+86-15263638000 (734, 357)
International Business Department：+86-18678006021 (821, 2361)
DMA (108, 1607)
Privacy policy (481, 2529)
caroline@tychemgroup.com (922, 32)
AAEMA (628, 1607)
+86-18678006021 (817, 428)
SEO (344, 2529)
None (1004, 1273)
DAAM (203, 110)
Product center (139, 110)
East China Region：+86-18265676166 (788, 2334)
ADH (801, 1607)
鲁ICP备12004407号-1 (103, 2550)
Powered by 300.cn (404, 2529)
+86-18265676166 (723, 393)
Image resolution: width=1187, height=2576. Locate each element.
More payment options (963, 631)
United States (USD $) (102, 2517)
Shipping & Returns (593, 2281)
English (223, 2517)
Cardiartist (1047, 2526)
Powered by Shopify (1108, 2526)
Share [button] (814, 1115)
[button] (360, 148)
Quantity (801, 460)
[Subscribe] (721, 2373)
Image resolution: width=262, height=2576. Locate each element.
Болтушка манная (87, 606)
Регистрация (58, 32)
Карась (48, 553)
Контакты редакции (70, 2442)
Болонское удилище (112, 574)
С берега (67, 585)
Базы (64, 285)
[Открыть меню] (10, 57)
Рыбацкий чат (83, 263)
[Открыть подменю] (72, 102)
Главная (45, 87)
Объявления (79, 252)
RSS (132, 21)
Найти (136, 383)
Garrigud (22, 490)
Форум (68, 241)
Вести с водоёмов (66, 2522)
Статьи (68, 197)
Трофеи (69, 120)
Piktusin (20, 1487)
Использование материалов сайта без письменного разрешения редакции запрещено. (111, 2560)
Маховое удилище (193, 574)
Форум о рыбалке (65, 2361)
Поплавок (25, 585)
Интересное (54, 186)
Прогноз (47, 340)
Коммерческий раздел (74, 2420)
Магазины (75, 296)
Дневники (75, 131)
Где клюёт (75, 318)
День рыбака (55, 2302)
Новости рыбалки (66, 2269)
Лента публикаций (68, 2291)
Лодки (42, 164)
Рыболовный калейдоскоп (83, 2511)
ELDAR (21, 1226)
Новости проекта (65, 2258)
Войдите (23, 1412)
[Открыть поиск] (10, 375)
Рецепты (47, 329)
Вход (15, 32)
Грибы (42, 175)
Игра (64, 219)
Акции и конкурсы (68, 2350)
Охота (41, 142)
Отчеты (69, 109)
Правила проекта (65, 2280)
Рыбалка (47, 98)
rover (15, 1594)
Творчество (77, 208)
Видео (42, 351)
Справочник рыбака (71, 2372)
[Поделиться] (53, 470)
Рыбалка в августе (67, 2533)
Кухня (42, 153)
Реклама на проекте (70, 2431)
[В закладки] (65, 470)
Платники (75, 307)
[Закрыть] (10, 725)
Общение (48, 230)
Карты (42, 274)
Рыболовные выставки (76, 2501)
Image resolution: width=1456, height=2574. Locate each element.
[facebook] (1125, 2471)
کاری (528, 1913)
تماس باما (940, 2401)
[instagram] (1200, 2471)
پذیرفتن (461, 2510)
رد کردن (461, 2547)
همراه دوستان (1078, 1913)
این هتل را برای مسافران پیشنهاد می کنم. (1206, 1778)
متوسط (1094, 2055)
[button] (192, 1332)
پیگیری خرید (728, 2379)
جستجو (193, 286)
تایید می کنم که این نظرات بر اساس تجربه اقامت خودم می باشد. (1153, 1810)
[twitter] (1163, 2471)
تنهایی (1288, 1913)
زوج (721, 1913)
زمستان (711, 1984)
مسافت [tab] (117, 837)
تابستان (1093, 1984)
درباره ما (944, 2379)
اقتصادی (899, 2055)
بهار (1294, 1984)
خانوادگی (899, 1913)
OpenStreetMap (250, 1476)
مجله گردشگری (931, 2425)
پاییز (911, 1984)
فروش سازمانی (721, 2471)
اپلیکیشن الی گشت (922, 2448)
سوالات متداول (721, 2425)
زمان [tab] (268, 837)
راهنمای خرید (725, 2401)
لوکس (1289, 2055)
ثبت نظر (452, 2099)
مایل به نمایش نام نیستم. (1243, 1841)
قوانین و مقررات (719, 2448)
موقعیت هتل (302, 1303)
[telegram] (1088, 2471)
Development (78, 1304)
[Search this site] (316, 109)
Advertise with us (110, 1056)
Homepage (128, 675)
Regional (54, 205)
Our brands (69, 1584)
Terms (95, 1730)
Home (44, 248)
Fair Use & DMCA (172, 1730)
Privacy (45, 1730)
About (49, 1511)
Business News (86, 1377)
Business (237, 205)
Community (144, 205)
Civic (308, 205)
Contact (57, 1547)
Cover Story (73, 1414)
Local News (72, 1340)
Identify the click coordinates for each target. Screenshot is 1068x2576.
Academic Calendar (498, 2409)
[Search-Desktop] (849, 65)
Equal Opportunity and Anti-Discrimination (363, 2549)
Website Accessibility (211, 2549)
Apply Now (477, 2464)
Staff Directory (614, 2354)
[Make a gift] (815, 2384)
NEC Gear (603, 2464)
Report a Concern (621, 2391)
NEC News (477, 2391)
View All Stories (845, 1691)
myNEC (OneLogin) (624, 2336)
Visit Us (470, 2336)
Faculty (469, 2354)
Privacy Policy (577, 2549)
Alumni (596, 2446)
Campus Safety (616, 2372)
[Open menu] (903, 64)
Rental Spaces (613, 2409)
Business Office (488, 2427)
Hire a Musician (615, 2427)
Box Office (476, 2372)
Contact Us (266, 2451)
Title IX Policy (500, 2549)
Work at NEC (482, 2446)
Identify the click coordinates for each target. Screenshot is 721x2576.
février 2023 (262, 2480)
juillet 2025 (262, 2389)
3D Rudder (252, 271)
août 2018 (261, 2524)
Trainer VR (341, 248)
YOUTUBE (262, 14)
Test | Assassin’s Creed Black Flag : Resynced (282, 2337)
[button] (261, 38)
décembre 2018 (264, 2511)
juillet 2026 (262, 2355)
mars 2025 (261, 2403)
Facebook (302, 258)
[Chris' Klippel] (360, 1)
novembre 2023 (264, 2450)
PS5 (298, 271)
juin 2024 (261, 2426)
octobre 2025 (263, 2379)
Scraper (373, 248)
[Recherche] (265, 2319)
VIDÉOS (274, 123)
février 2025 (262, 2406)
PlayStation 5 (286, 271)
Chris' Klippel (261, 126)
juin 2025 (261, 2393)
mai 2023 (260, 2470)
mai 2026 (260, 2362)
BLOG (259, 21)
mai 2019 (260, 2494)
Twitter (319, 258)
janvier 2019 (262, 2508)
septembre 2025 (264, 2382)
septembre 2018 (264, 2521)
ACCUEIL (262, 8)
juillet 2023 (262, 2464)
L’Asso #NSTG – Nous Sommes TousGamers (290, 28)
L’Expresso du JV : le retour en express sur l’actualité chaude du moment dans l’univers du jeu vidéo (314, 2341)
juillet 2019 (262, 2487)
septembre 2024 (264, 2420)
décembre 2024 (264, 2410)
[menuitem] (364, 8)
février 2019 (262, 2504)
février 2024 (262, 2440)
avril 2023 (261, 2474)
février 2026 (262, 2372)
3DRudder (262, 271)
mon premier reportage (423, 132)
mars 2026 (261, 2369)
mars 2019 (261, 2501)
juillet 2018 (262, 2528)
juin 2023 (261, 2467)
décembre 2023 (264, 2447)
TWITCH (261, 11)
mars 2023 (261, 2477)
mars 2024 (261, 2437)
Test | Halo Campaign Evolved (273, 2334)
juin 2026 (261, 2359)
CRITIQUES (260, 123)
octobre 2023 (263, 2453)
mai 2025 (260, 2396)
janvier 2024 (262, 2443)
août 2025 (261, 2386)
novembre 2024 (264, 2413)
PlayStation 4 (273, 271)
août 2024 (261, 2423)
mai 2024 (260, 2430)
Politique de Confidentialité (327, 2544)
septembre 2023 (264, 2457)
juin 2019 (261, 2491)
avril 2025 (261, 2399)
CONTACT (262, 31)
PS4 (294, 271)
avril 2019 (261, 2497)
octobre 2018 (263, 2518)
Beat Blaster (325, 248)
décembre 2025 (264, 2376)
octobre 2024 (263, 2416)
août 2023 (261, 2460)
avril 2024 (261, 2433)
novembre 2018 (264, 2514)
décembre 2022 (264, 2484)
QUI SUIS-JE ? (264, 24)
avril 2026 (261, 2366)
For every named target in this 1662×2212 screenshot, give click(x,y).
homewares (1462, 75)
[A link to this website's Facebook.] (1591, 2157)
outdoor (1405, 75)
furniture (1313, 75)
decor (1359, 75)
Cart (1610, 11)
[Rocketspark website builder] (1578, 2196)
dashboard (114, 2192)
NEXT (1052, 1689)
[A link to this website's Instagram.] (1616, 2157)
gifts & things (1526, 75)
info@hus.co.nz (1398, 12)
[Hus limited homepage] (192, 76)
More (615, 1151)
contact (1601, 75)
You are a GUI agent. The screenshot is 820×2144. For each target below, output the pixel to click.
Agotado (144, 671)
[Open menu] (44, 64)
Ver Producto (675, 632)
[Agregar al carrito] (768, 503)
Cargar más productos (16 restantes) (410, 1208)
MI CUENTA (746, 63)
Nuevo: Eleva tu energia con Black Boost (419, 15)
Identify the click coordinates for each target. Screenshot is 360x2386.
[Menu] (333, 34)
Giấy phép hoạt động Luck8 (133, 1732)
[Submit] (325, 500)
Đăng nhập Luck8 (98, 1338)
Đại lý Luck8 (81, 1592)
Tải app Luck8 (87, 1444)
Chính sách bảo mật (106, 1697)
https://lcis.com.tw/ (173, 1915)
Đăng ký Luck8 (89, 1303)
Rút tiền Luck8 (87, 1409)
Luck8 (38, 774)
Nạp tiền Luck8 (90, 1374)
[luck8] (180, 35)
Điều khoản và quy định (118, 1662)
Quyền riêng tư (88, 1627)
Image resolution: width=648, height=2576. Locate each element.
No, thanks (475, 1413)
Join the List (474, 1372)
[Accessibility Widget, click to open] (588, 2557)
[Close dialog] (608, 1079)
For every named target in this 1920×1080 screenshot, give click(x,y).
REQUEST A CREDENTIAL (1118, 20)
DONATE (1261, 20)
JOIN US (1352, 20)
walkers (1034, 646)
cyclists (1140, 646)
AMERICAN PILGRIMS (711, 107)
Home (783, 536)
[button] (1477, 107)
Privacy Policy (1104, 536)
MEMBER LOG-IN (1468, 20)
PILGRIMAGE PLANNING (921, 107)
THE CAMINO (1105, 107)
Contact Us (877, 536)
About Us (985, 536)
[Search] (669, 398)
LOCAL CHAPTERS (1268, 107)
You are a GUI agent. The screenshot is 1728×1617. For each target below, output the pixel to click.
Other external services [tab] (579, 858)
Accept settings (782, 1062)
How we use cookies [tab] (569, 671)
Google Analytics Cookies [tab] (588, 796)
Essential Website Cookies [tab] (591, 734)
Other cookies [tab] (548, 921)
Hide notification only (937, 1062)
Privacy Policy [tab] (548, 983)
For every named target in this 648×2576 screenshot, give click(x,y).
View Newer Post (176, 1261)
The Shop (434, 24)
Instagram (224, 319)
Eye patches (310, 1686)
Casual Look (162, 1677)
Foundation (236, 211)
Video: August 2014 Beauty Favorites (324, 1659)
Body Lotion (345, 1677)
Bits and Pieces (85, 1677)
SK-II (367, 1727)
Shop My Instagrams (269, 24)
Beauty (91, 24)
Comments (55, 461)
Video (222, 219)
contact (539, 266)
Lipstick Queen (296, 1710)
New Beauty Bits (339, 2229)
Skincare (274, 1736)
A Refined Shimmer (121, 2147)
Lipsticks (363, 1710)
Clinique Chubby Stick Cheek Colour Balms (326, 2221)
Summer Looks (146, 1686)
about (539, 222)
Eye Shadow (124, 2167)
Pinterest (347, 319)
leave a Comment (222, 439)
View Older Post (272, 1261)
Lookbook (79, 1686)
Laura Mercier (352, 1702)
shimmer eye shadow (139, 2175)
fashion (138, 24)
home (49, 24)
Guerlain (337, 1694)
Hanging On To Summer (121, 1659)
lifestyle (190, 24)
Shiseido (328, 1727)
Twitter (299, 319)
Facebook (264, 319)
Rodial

########################################

### To do
Respond with the number of lines in the entries that include the string "below", and nothing besides.

### Solution for this problem
2